Checking /usr/local/prometheus/rules/node-alert-rules.yml
  SUCCESS: 20 rules found

1.4 将规则文件加入配置:

vim /usr/local/prometheus/prometheus.yml
# my global config
global:
  scrape_interval:     15s # Set the scrape interval to every 15 seconds. Default is every 1 minute.
  evaluation_interval: 15s # Evaluate rules every 15 seconds. The default is every 1 minute.
  # scrape_timeout is set to the global default (10s).

# Alertmanager configuration
alerting:
  alertmanagers:
  - static_configs:
    - targets:
      - "10.0.0.15:9093"

# Load rules once and periodically evaluate them according to the global 'evaluation_interval'.
rule_files:
  - "rules/*rules.yml"
  # - "second_rules.yml"

# A scrape configuration containing exactly one endpoint to scrape:
# Here it's Prometheus itself.

任务要求:
[A] 判断下列三项说法是否与上面的文本片段相符，各答“是”或“否”，并原样引用文本中起决定作用的字句：(i) 规则检查共发现 20 条规则；(ii) 告警管理器的目标地址使用 9090 端口；(iii) 规则评估间隔设为 15 秒。
[B] 请将上面文本片段中“Checking /usr/local/prometheus/rules/node-alert-rules.yml”与“seconds. Default is every 1 minute.”之间的部分照原样转录下来，首尾两处都包括在内。

所给数据:
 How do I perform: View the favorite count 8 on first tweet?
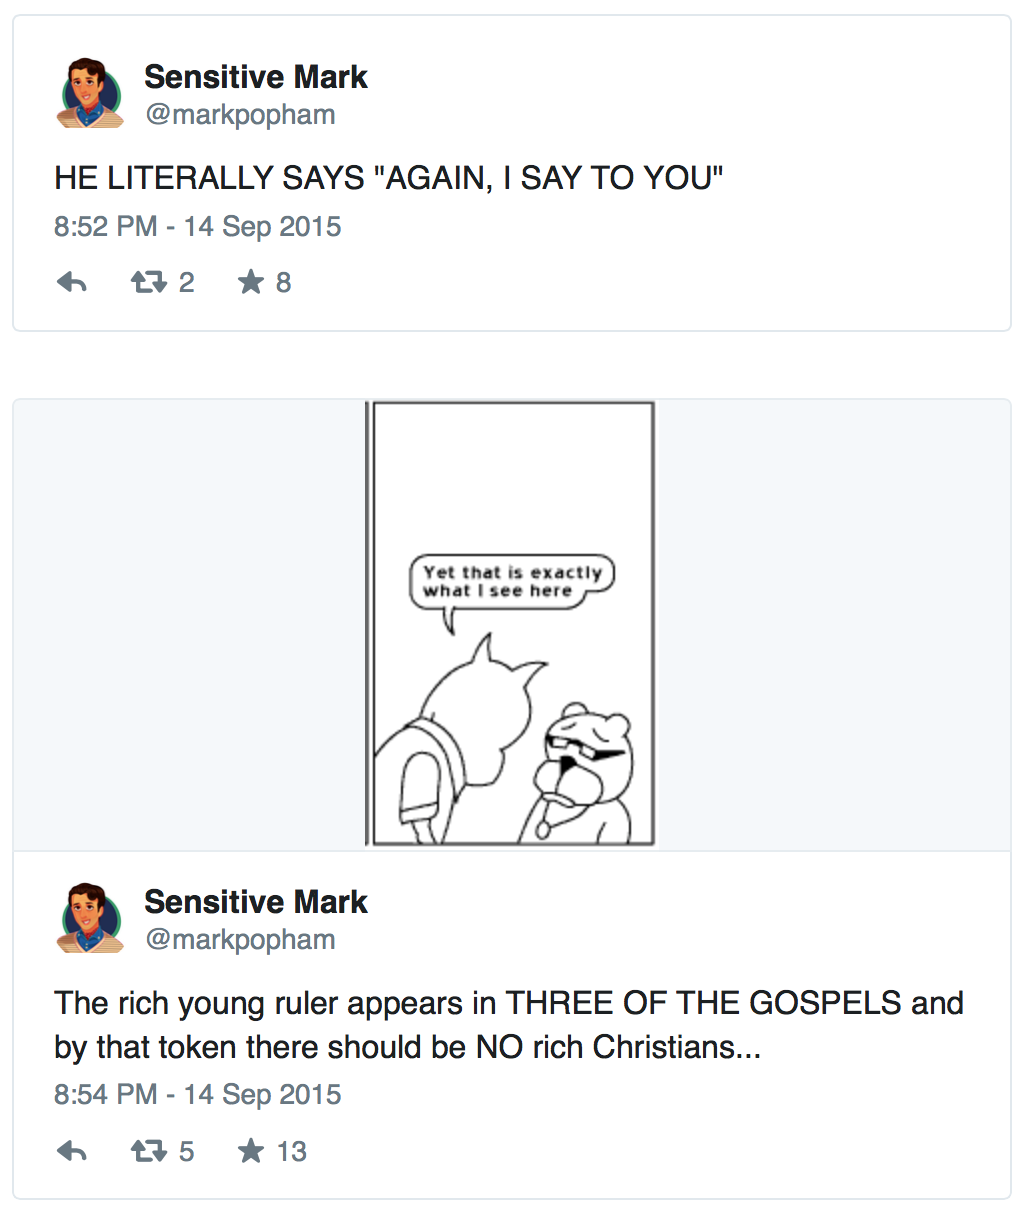[x=284, y=283]
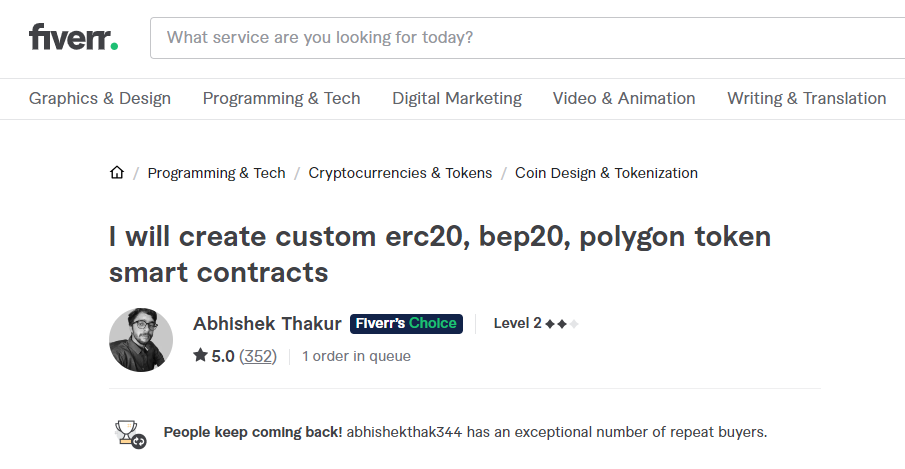The image size is (905, 469).
Task: Click the Fiverr's Choice badge
Action: (405, 323)
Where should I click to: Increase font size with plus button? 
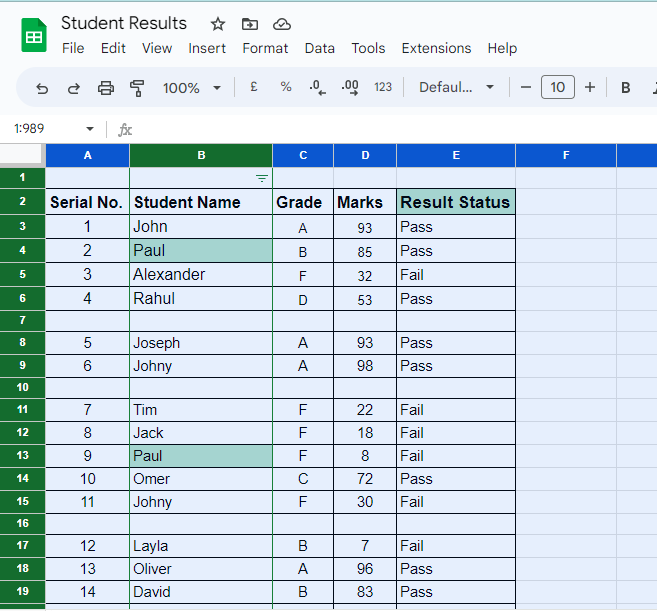click(590, 88)
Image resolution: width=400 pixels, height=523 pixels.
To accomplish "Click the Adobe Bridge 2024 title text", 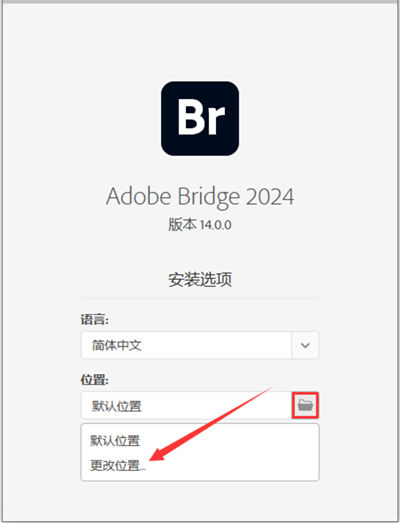I will 200,197.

练习答案:
[A]
(i) 是。“SUCCESS: 20 rules found”
(ii) 否。“10.0.0.15:9093”
(iii) 是。“evaluation_interval: 15s”

[B]
Checking /usr/local/prometheus/rules/node-alert-rules.yml
  SUCCESS: 20 rules found

1.4 将规则文件加入配置:

vim /usr/local/prometheus/prometheus.yml
# my global config
global:
  scrape_interval:     15s # Set the scrape interval to every 15 seconds. Default is every 1 minute.